Transcribe exactly the lines from the one containing "Open 'Lining collared" through the end of the entries, including both the first and the last, and nothing else.

○ ○ ○ ○ ○

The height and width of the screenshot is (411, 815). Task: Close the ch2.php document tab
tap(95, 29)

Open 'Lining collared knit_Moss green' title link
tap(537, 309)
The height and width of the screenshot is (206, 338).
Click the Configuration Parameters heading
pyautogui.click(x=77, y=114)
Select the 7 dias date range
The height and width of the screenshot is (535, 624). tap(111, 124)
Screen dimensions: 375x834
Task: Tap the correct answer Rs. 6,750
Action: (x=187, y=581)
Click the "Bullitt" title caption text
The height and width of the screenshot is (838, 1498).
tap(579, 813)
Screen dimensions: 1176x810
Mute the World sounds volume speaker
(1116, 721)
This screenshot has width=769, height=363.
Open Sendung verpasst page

○ ○ ○ ○ ○

Response box.
Open 'Lining collared knit_Moss green' title link
tap(537, 309)
The height and width of the screenshot is (206, 338).
Click the Configuration Parameters heading
pyautogui.click(x=77, y=114)
Select the 7 dias date range
The height and width of the screenshot is (535, 624). tap(111, 124)
Screen dimensions: 375x834
Task: Tap the correct answer Rs. 6,750
Action: (x=187, y=581)
Click the "Bullitt" title caption text
The height and width of the screenshot is (838, 1498).
tap(579, 813)
Screen dimensions: 1176x810
Mute the World sounds volume speaker
(1116, 721)
This screenshot has width=769, height=363.
Open Sendung verpasst page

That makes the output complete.